--- BEGIN Material for this exercise ---

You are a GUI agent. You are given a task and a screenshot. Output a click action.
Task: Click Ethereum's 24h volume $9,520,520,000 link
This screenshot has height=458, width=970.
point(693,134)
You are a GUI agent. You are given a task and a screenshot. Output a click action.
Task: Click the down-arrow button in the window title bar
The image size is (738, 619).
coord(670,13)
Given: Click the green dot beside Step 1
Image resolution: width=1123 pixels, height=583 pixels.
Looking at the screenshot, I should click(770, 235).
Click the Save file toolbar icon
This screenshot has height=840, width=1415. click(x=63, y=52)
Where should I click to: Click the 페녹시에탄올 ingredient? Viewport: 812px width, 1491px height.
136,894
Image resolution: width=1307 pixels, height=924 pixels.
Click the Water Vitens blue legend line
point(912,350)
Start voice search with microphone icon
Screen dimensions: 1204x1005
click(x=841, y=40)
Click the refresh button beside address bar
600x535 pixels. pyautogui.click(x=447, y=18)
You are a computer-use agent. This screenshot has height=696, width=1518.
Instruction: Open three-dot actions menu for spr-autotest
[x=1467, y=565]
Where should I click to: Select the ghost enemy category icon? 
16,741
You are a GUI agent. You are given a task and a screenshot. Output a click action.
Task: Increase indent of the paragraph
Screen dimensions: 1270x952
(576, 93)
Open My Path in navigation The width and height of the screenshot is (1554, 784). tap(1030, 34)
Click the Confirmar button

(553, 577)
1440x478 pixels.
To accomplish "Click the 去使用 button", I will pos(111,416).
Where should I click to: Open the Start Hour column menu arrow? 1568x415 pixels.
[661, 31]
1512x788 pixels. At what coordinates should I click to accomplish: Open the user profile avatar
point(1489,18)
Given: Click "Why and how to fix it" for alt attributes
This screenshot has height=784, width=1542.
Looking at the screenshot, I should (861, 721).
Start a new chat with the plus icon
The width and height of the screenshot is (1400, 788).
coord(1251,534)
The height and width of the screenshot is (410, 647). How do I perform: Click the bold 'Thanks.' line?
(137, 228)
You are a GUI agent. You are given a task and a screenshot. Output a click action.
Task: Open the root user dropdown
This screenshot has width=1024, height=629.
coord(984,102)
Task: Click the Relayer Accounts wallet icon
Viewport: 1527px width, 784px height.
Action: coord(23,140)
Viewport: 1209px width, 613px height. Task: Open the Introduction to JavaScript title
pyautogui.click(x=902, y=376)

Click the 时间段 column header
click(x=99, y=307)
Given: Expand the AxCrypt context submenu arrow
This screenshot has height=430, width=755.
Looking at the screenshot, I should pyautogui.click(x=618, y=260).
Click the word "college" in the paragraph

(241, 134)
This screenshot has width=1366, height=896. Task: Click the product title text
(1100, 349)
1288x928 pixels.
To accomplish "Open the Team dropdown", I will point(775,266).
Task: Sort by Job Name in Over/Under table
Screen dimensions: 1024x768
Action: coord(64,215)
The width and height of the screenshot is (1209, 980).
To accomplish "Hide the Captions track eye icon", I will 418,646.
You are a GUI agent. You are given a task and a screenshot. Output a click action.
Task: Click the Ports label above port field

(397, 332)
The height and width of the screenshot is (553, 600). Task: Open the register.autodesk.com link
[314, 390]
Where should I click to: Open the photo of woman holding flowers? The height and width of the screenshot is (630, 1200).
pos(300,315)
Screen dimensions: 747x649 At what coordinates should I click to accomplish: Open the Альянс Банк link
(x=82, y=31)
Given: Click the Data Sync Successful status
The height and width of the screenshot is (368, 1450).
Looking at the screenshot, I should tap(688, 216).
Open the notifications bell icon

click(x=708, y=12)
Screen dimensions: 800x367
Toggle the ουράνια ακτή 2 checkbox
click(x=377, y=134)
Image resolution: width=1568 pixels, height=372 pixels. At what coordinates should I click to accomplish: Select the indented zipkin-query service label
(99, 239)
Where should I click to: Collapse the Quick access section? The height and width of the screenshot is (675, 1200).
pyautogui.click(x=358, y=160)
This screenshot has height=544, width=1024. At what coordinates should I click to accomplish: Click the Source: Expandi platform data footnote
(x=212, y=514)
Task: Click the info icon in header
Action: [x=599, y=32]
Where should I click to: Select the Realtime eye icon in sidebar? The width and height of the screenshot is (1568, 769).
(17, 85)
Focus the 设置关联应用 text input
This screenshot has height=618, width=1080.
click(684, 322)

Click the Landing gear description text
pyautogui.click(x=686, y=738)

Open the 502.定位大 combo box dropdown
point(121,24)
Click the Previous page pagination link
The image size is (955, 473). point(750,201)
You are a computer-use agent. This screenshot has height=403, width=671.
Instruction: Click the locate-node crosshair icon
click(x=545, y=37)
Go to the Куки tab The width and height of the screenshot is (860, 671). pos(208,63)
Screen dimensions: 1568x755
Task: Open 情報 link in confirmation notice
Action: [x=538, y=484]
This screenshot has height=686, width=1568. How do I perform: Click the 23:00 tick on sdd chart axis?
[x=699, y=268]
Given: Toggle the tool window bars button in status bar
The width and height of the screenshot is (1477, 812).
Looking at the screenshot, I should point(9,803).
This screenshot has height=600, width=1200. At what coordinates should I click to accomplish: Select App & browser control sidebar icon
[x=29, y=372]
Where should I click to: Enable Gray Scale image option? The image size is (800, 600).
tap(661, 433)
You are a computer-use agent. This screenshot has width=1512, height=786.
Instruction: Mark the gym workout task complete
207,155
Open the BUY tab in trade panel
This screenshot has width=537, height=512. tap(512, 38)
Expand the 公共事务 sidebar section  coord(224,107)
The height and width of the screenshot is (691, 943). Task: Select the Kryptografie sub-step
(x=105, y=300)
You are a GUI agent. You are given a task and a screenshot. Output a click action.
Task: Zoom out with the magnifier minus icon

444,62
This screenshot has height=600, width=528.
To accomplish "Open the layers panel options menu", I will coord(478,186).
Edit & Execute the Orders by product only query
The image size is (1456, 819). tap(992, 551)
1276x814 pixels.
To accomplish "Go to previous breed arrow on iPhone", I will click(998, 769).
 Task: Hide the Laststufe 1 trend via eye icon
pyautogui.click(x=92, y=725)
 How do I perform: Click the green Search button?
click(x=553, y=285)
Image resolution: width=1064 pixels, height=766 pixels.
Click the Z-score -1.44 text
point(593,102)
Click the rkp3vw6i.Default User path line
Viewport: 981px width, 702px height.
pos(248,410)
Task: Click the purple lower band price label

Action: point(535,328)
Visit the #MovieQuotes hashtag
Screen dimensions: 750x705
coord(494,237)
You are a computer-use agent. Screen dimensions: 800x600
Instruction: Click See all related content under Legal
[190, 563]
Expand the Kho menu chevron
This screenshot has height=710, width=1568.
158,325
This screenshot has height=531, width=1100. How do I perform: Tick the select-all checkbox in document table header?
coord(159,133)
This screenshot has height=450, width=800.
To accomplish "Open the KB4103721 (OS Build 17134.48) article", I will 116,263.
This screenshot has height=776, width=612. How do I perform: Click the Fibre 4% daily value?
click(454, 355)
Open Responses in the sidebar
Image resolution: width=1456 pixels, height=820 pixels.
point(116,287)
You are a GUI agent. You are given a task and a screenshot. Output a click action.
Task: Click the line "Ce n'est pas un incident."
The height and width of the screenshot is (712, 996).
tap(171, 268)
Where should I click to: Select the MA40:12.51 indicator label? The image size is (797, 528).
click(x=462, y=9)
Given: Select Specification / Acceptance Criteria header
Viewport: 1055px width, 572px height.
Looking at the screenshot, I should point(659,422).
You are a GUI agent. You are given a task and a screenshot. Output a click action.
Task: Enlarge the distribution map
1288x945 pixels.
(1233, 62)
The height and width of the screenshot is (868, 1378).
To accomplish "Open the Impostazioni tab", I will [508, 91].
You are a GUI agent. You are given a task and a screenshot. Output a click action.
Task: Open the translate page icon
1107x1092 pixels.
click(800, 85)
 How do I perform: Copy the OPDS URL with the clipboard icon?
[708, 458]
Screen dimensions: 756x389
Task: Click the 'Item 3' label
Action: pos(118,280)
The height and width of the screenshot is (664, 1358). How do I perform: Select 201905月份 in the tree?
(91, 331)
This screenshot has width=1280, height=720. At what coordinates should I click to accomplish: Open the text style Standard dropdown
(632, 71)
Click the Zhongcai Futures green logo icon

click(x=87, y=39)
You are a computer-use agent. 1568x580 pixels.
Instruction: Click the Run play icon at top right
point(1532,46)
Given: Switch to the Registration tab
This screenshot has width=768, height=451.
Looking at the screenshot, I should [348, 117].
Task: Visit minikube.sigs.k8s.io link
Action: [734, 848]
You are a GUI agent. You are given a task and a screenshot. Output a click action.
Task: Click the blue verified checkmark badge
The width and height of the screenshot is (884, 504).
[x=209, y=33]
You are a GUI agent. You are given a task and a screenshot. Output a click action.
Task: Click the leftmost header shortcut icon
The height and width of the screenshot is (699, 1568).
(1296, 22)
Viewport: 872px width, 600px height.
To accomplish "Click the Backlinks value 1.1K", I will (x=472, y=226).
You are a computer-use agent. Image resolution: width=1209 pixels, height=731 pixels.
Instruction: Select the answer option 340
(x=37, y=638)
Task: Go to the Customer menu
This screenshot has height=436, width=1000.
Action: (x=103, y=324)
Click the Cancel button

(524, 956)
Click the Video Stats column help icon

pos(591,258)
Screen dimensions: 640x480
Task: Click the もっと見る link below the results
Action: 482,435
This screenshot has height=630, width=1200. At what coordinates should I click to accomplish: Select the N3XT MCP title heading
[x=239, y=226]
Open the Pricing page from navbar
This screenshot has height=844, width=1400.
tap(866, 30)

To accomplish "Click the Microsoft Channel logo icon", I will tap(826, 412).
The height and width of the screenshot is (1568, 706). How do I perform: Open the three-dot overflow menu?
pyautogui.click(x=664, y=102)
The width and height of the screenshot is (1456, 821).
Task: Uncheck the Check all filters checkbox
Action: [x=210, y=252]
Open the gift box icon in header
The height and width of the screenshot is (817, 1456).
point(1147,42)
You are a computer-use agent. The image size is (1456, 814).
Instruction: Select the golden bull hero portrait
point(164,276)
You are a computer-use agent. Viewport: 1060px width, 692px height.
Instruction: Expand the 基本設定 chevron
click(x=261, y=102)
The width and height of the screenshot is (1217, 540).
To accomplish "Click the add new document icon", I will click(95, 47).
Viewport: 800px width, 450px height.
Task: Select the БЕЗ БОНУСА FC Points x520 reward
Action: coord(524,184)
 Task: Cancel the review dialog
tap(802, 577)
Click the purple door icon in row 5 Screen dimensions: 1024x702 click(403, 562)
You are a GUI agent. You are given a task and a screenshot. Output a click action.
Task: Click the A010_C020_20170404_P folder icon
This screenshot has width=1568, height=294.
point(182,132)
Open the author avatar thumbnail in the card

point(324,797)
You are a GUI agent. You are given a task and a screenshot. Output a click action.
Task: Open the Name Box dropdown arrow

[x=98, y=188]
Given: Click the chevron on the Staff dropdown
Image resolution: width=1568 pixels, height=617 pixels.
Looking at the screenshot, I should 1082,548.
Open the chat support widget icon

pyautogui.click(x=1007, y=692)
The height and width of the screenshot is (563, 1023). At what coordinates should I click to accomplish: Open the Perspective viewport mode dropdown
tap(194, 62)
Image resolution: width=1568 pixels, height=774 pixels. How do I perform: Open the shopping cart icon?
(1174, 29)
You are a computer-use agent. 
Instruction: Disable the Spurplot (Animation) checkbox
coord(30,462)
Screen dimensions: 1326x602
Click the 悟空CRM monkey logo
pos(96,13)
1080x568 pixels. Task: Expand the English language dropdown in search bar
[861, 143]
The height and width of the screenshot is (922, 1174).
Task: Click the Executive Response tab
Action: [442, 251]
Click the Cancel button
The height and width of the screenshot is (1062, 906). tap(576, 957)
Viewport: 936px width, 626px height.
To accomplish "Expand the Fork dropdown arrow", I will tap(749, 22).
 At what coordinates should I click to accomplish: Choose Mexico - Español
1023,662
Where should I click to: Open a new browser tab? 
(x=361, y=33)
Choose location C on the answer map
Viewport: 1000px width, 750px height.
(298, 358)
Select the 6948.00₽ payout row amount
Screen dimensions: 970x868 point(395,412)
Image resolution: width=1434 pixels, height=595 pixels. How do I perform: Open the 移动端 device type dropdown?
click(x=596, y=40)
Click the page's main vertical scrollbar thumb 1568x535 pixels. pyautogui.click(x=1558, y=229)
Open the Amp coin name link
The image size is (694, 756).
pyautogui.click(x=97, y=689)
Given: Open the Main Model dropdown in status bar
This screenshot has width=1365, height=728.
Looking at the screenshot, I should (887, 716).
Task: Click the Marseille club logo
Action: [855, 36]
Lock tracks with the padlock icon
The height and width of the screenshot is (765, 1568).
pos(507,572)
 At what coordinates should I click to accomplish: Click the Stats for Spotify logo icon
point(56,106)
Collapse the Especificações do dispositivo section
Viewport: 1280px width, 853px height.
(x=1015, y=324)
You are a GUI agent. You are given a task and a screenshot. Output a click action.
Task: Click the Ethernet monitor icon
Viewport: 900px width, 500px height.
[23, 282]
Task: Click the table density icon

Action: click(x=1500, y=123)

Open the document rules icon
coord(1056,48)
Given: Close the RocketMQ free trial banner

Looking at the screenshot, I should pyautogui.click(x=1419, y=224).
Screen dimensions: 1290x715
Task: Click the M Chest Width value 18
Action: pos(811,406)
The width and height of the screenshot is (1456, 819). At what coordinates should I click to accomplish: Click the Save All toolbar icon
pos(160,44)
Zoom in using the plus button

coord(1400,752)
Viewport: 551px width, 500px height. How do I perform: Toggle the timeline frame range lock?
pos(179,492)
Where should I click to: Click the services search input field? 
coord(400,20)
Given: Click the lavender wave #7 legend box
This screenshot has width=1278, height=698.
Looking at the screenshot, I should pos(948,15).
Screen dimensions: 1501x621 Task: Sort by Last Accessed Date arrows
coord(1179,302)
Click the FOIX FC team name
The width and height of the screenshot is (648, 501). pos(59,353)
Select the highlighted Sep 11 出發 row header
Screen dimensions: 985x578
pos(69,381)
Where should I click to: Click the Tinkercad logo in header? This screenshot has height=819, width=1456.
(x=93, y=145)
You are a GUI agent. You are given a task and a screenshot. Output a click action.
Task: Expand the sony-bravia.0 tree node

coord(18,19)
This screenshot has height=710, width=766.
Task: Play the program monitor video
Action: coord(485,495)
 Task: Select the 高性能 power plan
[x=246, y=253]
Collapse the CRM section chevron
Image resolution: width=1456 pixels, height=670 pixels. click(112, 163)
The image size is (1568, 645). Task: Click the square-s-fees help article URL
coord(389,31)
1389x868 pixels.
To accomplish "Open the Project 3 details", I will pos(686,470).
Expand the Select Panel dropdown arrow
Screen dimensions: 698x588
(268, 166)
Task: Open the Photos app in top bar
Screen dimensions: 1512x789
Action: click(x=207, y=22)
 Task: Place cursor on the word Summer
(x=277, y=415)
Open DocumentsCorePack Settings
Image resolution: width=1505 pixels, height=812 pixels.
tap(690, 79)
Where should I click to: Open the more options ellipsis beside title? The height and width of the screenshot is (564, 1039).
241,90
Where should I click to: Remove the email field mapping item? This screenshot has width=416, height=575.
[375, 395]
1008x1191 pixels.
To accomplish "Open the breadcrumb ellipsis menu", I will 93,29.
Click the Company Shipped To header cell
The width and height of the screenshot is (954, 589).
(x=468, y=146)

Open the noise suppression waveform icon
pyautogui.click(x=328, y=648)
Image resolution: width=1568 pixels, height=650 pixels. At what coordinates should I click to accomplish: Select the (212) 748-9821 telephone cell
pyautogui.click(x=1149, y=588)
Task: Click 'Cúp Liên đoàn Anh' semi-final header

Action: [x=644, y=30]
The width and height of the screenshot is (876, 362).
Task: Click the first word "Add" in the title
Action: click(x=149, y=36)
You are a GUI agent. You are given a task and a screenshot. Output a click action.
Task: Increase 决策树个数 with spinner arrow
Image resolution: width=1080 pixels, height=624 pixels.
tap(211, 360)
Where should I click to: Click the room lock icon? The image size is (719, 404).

--- END Material for this exercise ---

Required work: Starting with the first line of the items and going on through the line with "coord(670,13)", present those lines as a numbered list, leaving out any blank lines.

Full response:
1. You are a GUI agent. You are given a task and a screenshot. Output a click action.
2. Task: Click Ethereum's 24h volume $9,520,520,000 link
3. This screenshot has height=458, width=970.
4. point(693,134)
5. You are a GUI agent. You are given a task and a screenshot. Output a click action.
6. Task: Click the down-arrow button in the window title bar
7. The image size is (738, 619).
8. coord(670,13)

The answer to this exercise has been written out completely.